MADRID—Recent research analyzing the experience of psoriatic arthritis (PsA) patients in Spain using secukinumab was presented during the 2019 European Congress of Rheumatology (EULAR), June 12–15. This investigation was a multi-center, observational, longitudinal, retrospective study conducted in four Madrid-area tertiary hospitals.¹ Patients were included if they had PsA and received at least one dose of secukinumab.

For the study, patient medical records were reviewed to collect demographic and clinical data, features of PsA, including extra-articular involvement and radiological damage. Records also provided information on prior therapies, disease assessment and response data at Month 6 of secukinumab treatment. The Month 6 response data included joint counts, C-reactive protein CRP measures, DAPsA (disease activity in psoriatic arthritis), treatment discontinuation reason(s) and adverse events.

The Patients
A total of 177 patients, most of whom were female (n=115; 65%), were included in the study. The mean patient age was 53 years old, with an average disease duration of nine years. Most of the patients (n=169; 95%) had peripheral disease, with 34% having joint erosions and 47% (n=84) having axial disease, with 68 of those individuals having radiologic damage. Also, 148 patients (84%) had psoriasis, 61 patients (34%) had dactylitis and 111 patients (63%) had enthesitis. The average body mass index was 28.4, with 37% (n=52) of patients being obese.

Patient co-morbidities included hypertension, diabetes mellitus, dyslipidemia, hepatitis B infection, hepatitis C infection and malignancy. Additionally, 55 patients (31%) were active smokers.

Previous treatment use included conventional disease-modifying antirheumatic drugs (DMARDs) (90%), mostly methotrexate (77%) and biologic DMARDs (67%). Of the patients who had previously used biologic DMARDs, 32% had used one biologic DMARD, 25% had used two biologic DMARDs, 20% had used three biologic DMARDs and 21% had used four or more biologic DMARDs. Sixty-nine percent of patients received 150 mg of secukinumab, and 31% received 300 mg of secukinumab.

At baseline the average tender joint count was seven, the swollen joint count was four, CRP was 7 mg/L and DAPsA was 26.

The Results
By Month 6 of secukinumab therapy, the average tender joint count decreased to five, swollen joint count had decreased to two, the CRP level had decreased to 5 mg/L and the DAPsA had decreased to 17.

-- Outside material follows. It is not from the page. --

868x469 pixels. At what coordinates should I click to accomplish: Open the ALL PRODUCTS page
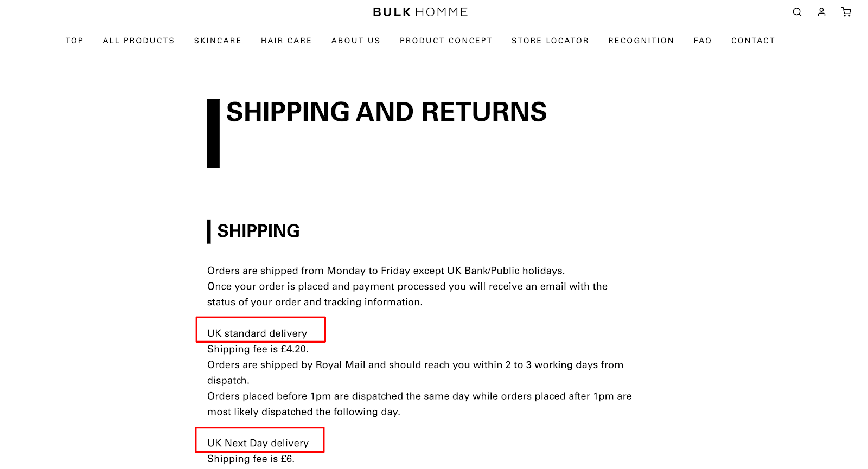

For the 80 patients with DAPsA data available, 47% (n=38) had DAPsA scores of 14 or less, indicating low disease activity. Nine patients had DAPsA scores of four or less, indicating remission. In biologic DMARD-naive patients, DAPsA was variable, being around 27 at baseline and decreasing to 16 at Month 6. For biologic DMARD-experienced patients, DAPsA varied at Month 6 between 24 and 17. For patients with exposure to three or more biologic DMARDs, the DAPsA at Month 6 varied from 18 to 10.